**RECORDS PROVIDED:**
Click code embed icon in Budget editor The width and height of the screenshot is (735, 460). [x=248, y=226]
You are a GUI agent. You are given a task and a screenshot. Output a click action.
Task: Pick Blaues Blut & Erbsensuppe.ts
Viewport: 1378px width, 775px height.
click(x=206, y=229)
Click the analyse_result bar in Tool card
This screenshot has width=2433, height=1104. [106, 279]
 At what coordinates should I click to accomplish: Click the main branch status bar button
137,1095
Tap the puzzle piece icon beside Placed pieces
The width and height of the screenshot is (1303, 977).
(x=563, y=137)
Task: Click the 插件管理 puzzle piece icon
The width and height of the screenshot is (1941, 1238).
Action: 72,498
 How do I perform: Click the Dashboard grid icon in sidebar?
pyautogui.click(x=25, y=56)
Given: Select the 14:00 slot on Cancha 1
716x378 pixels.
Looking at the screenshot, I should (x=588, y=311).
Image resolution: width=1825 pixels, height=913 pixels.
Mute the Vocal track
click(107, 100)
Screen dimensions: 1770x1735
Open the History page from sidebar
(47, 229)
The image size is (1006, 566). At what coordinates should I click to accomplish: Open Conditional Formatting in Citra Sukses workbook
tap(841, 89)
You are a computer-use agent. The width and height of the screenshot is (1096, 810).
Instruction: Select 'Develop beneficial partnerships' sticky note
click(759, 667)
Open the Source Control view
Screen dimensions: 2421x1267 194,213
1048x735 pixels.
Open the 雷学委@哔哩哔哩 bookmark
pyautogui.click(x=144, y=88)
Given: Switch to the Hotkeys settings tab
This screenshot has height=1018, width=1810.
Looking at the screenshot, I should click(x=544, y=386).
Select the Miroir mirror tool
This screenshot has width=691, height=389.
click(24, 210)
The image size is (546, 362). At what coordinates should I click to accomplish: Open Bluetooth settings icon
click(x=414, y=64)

**PROBLEM TO WORK ON:** A faithful, complete copy of the entries above is required.

**RESULT BELOW:**
Click code embed icon in Budget editor The width and height of the screenshot is (735, 460). [x=248, y=226]
You are a GUI agent. You are given a task and a screenshot. Output a click action.
Task: Pick Blaues Blut & Erbsensuppe.ts
Viewport: 1378px width, 775px height.
click(x=206, y=229)
Click the analyse_result bar in Tool card
This screenshot has width=2433, height=1104. [106, 279]
 At what coordinates should I click to accomplish: Click the main branch status bar button
137,1095
Tap the puzzle piece icon beside Placed pieces
The width and height of the screenshot is (1303, 977).
(x=563, y=137)
Task: Click the 插件管理 puzzle piece icon
The width and height of the screenshot is (1941, 1238).
Action: 72,498
 How do I perform: Click the Dashboard grid icon in sidebar?
pyautogui.click(x=25, y=56)
Given: Select the 14:00 slot on Cancha 1
716x378 pixels.
Looking at the screenshot, I should (x=588, y=311).
Image resolution: width=1825 pixels, height=913 pixels.
Mute the Vocal track
click(107, 100)
Screen dimensions: 1770x1735
Open the History page from sidebar
(47, 229)
The image size is (1006, 566). At what coordinates should I click to accomplish: Open Conditional Formatting in Citra Sukses workbook
tap(841, 89)
You are a computer-use agent. The width and height of the screenshot is (1096, 810).
Instruction: Select 'Develop beneficial partnerships' sticky note
click(759, 667)
Open the Source Control view
Screen dimensions: 2421x1267 194,213
1048x735 pixels.
Open the 雷学委@哔哩哔哩 bookmark
pyautogui.click(x=144, y=88)
Given: Switch to the Hotkeys settings tab
This screenshot has height=1018, width=1810.
Looking at the screenshot, I should click(x=544, y=386).
Select the Miroir mirror tool
This screenshot has width=691, height=389.
click(24, 210)
The image size is (546, 362). At what coordinates should I click to accomplish: Open Bluetooth settings icon
click(x=414, y=64)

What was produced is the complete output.